I was hoping to get some thoughts on what might be wrong with my speaker's tweeter. I've attached a summary of nearfield measurements I've done on my good speaker, the bad speaker and the bad speaker after I opened it. The bad speaker had an indention in the wire mesh covering the tweeter. Thinking this might have something to do with it, I opened the speaker to pop it back out. However, as you can see, in the process of opening it, I did something to further damage tweeter. Any thoughts on what the issue is?


----------



## robbo266317 (Sep 22, 2008)

Can you post a pic of the damage? Or does it look normal after you tried fixing it.

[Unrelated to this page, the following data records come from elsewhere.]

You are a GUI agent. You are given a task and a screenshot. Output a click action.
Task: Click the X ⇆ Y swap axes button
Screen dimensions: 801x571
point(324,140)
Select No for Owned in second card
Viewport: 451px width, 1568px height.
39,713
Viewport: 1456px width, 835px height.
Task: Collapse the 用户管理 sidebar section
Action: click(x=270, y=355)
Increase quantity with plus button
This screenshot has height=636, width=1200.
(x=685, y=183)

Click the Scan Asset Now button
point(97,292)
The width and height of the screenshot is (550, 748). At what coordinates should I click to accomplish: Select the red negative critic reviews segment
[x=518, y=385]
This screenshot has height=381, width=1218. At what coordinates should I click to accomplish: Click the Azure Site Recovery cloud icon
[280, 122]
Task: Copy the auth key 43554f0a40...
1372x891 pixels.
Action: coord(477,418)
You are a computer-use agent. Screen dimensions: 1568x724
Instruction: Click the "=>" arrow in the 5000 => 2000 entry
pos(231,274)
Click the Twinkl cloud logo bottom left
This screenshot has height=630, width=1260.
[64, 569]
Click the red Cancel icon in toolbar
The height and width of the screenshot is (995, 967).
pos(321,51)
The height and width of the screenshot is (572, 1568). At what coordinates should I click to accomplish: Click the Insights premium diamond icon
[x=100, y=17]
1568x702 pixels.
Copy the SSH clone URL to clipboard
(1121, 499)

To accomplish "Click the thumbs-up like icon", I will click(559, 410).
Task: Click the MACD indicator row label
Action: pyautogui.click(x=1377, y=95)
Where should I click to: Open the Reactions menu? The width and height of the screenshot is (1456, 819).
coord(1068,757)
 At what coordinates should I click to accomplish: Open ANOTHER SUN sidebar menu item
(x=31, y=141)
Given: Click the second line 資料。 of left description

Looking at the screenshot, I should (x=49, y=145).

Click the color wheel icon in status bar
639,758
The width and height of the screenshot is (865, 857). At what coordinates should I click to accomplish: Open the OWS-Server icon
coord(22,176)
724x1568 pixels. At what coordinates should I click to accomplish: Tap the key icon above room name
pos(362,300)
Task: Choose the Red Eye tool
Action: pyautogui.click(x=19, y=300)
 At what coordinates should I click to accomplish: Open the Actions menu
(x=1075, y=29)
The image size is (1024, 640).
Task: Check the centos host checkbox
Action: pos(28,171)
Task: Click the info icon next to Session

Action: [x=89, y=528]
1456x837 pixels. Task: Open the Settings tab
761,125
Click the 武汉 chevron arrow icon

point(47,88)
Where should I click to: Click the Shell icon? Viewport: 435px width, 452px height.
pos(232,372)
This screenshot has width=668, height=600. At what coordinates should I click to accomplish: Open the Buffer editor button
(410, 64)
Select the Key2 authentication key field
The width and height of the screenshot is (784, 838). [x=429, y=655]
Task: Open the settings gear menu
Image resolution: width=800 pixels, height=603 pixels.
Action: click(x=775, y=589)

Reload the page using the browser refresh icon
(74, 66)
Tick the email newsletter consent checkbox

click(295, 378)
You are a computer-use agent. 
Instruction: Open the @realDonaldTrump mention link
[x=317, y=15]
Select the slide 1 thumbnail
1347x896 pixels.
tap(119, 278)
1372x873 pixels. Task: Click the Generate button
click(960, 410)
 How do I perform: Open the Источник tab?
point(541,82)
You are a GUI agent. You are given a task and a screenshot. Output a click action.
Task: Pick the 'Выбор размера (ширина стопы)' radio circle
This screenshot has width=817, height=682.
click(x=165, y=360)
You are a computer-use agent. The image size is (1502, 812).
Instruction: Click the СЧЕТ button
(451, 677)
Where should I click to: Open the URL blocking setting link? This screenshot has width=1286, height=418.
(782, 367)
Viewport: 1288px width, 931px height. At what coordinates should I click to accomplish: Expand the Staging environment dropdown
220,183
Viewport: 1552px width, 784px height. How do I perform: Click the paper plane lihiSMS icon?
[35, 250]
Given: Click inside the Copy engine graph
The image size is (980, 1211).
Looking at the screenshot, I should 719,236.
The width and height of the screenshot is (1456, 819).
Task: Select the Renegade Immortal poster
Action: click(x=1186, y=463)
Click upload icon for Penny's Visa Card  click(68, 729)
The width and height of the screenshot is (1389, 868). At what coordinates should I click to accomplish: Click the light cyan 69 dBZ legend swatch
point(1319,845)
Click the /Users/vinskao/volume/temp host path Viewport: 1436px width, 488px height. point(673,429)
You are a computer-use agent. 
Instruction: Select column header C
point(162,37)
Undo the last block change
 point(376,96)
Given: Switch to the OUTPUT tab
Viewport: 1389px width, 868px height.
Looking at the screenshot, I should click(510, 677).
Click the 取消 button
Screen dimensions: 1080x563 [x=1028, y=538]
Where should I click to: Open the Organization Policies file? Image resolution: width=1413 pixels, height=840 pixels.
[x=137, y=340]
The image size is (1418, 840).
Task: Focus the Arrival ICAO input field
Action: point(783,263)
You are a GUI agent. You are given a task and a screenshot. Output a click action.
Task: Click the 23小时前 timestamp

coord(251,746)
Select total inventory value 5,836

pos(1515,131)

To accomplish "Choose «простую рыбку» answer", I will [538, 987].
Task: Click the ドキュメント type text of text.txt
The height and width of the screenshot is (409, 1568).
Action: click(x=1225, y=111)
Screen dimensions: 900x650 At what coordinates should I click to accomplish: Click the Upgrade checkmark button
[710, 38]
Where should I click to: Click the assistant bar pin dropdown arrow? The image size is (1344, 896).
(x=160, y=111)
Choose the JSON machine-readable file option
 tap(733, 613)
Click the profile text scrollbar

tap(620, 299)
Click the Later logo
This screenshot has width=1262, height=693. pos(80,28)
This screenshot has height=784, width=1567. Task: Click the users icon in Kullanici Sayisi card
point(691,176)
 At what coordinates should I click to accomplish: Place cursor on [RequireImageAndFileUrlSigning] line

Your other option is to replace it. http://www.parts-express.com/brand/usher/336


----------



## mark3141 (Dec 22, 2014)

It looks normal from the outside, and as far as I know, the tweeter looks good on the inside, as well. I can open it back up, and post more pictures, if it helps. I don't know what the actual culprit is at this point.


----------



## robbo266317 (Sep 22, 2008)

I haven't opened a tweeter but it may be just that something isn't seated properly. 
I would take it apart again and put it back together to see if it improves or, as I said before, a replacement may be a better option.


----------



## robbo266317 (Sep 22, 2008)

This is the better of the two replacement speakers available at parts express http://www.parts-express.com/usher-9950-20-1-1-8-textile-dome-tweeter--276-608

Does the faulty driver have a part number on it so we can check its specs?


----------